[[ The input, beginning ]]
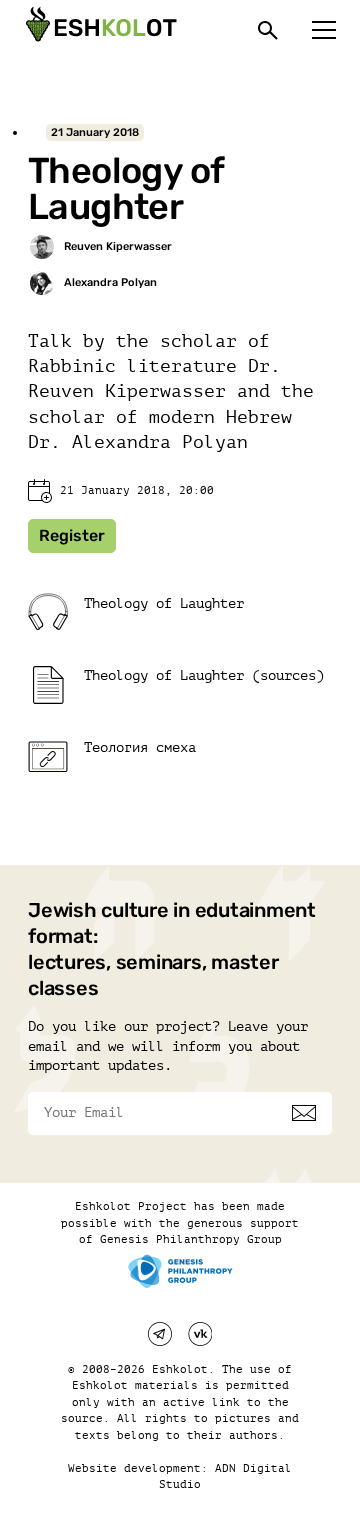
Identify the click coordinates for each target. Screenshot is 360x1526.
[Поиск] (268, 30)
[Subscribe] (304, 1113)
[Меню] (324, 30)
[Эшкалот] (99, 30)
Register (72, 535)
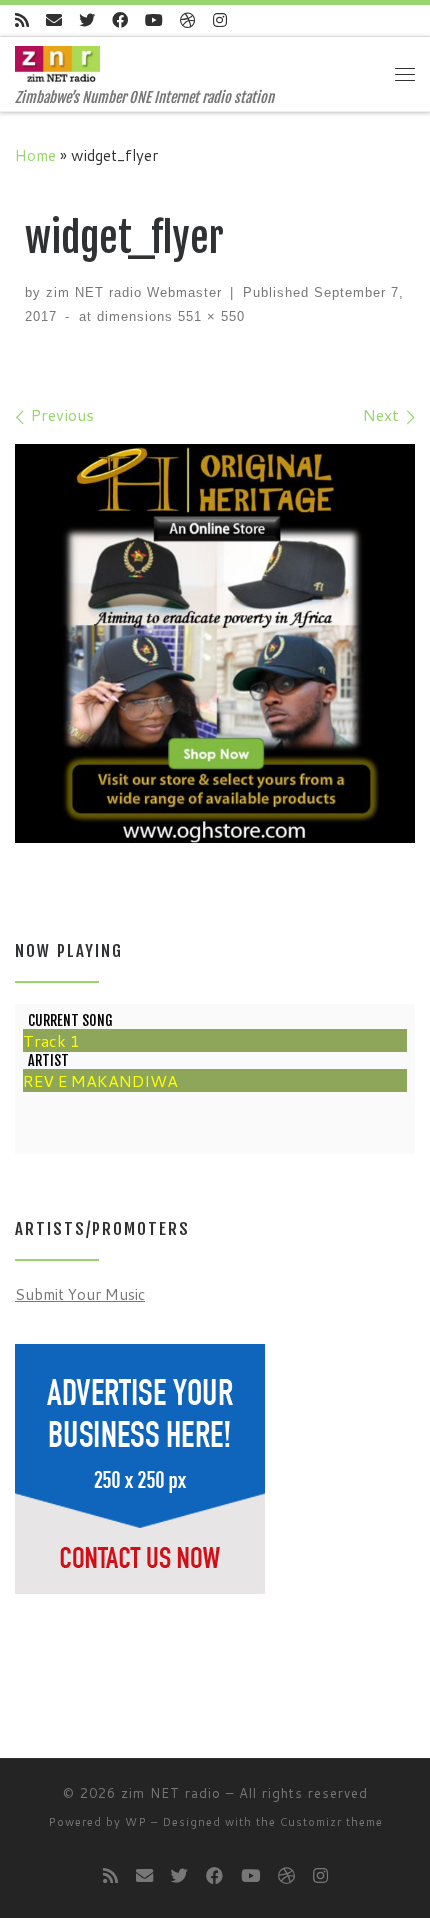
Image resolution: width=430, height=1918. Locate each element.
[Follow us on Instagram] (220, 20)
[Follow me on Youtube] (154, 20)
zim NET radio (171, 1793)
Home (35, 155)
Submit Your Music (80, 1294)
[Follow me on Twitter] (87, 20)
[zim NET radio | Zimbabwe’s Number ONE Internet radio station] (57, 63)
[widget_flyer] (215, 643)
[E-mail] (54, 20)
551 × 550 (209, 316)
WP (136, 1822)
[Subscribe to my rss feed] (22, 20)
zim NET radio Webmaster (134, 292)
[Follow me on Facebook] (120, 20)
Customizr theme (331, 1822)
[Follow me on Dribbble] (188, 20)
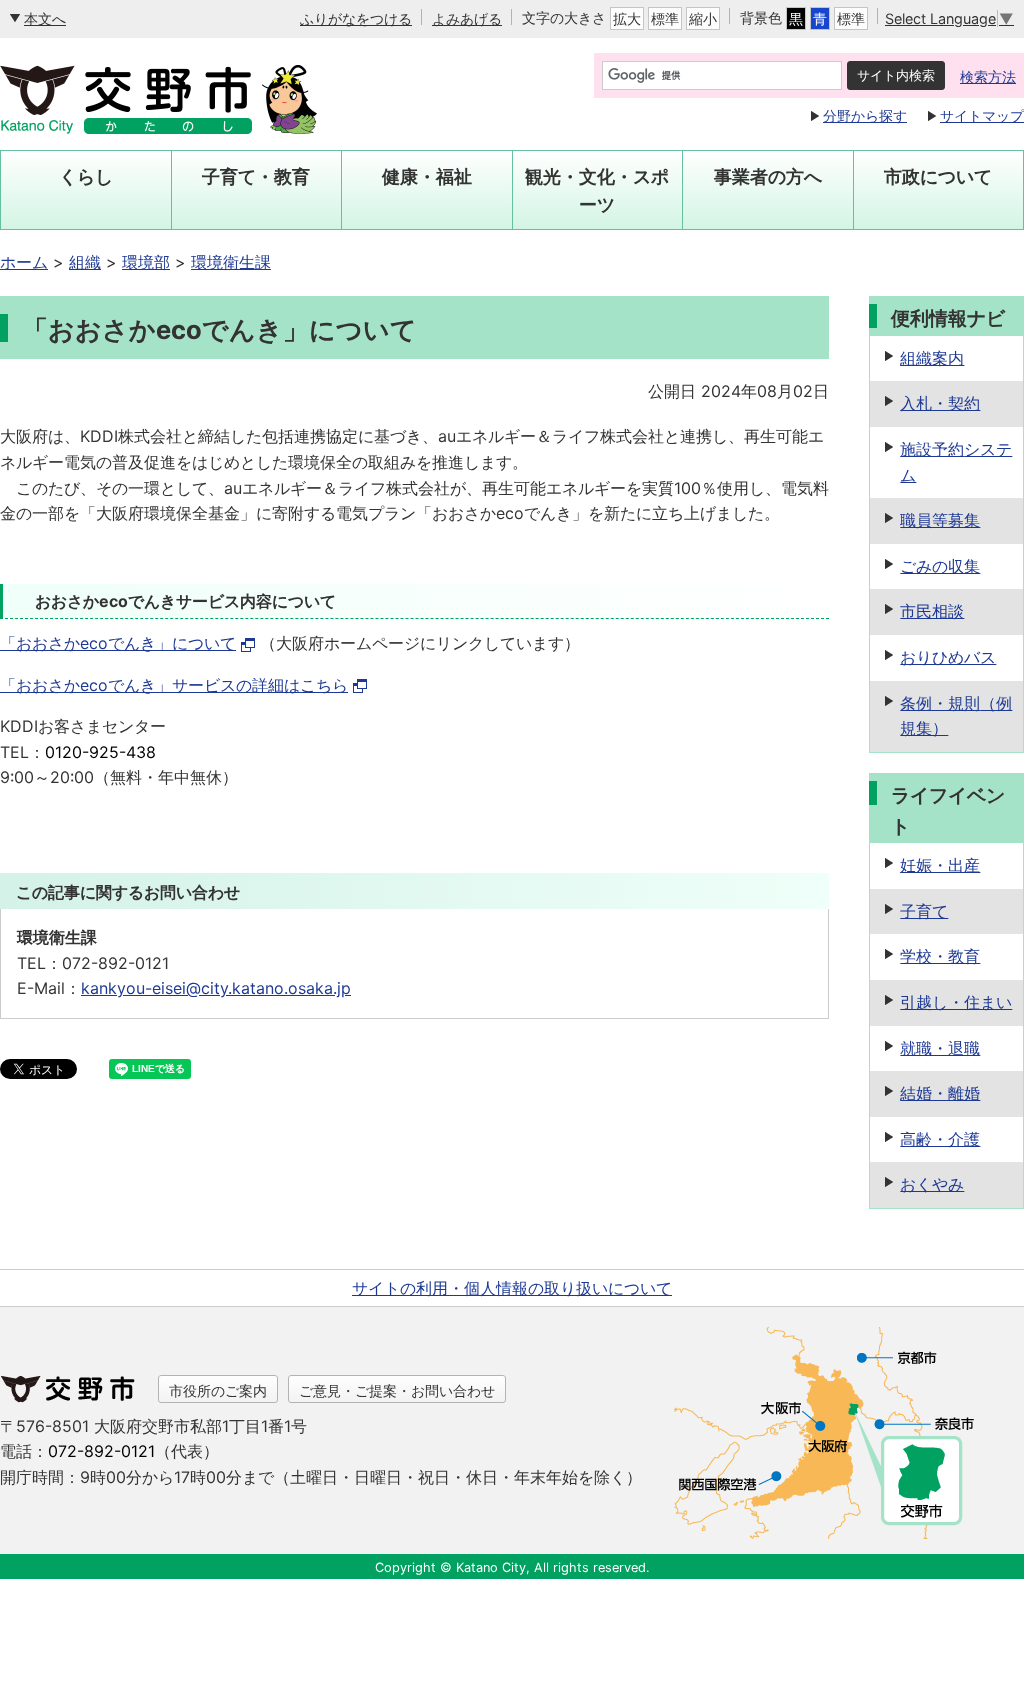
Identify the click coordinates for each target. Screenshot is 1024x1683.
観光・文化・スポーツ (597, 190)
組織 (85, 262)
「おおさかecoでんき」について (118, 643)
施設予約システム (956, 462)
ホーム (24, 262)
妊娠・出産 (940, 865)
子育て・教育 (256, 176)
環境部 (146, 262)
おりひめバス (948, 657)
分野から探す (865, 115)
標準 (665, 18)
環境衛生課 (231, 262)
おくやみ (932, 1184)
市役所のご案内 (218, 1390)
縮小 (703, 18)
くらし (86, 176)
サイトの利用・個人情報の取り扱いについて (512, 1288)
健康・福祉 (427, 176)
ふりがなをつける (356, 18)
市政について (938, 176)
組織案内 (932, 358)
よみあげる (467, 18)
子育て (924, 911)
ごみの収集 (940, 566)
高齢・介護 (940, 1139)
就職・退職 (940, 1048)
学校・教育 (940, 956)
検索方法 (988, 76)
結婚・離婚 (940, 1093)
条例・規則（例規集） (956, 716)
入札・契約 (940, 403)
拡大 (627, 18)
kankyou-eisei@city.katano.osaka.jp (216, 988)
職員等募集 (940, 520)
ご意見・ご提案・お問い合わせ (397, 1390)
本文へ (45, 18)
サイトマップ (982, 115)
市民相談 (932, 611)
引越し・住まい (956, 1002)
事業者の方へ (768, 176)
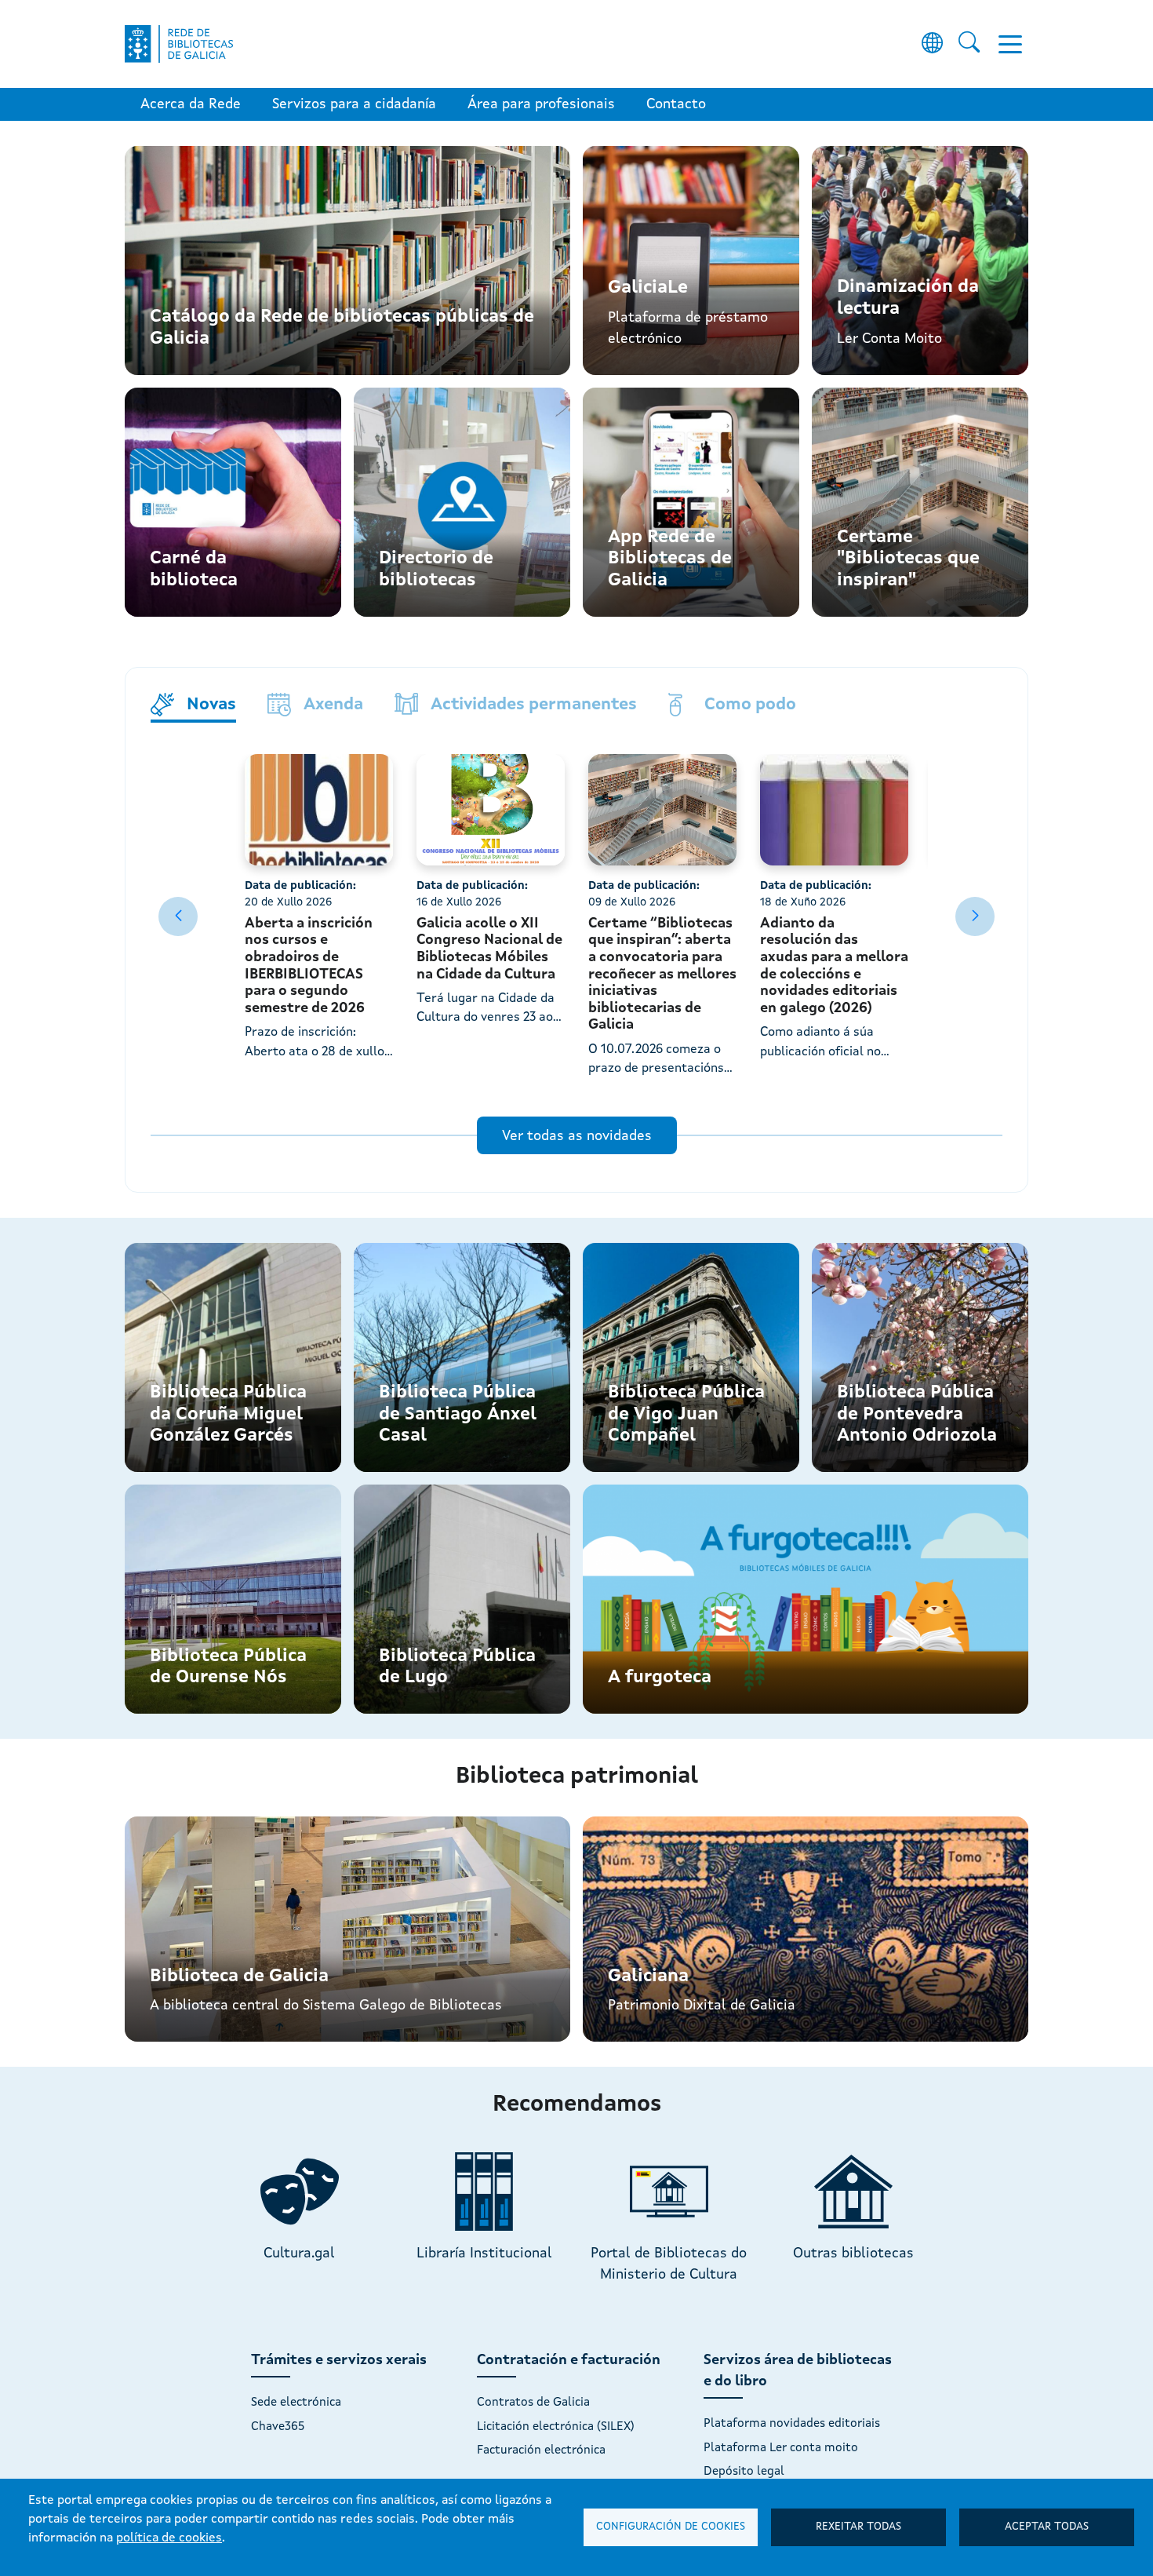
[[ The input, end ]]
Task item>
A faithful copy of all the data above is required, printed exactly and with no pictures.

Response for this exercise>
Identify the click coordinates for each target. Screenshot is 360x1526.
[Поиск] (268, 30)
[Subscribe] (304, 1113)
[Меню] (324, 30)
[Эшкалот] (99, 30)
Register (72, 535)
Image resolution: width=430, height=1918. Locate each element.
[Follow us on Instagram] (220, 20)
[Follow me on Youtube] (154, 20)
zim NET radio (171, 1793)
Home (35, 155)
Submit Your Music (80, 1294)
[Follow me on Twitter] (87, 20)
[zim NET radio | Zimbabwe’s Number ONE Internet radio station] (57, 63)
[widget_flyer] (215, 643)
[E-mail] (54, 20)
551 × 550 (209, 316)
WP (136, 1822)
[Subscribe to my rss feed] (22, 20)
zim NET radio Webmaster (134, 292)
[Follow me on Facebook] (120, 20)
Customizr theme (331, 1822)
[Follow me on Dribbble] (188, 20)
Identify the click coordinates for each target. Screenshot is 1024x1683.
観光・文化・スポーツ (597, 190)
組織 (85, 262)
「おおさかecoでんき」について (118, 643)
施設予約システム (956, 462)
ホーム (24, 262)
妊娠・出産 (940, 865)
子育て・教育 (256, 176)
環境部 (146, 262)
おりひめバス (948, 657)
分野から探す (865, 115)
標準 (665, 18)
環境衛生課 (231, 262)
おくやみ (932, 1184)
市役所のご案内 (218, 1390)
縮小 (703, 18)
くらし (86, 176)
サイトの利用・個人情報の取り扱いについて (512, 1288)
健康・福祉 (427, 176)
ふりがなをつける (356, 18)
市政について (938, 176)
組織案内 (932, 358)
よみあげる (467, 18)
子育て (924, 911)
ごみの収集 (940, 566)
高齢・介護 (940, 1139)
就職・退職 (940, 1048)
学校・教育 (940, 956)
検索方法 (988, 76)
結婚・離婚 (940, 1093)
条例・規則（例規集） (956, 716)
入札・契約 (940, 403)
拡大 (627, 18)
kankyou-eisei@city.katano.osaka.jp (216, 988)
職員等募集 (940, 520)
ご意見・ご提案・お問い合わせ (397, 1390)
本文へ (45, 18)
サイトマップ (982, 115)
市民相談 (932, 611)
引越し・住まい (956, 1002)
事業者の方へ (768, 176)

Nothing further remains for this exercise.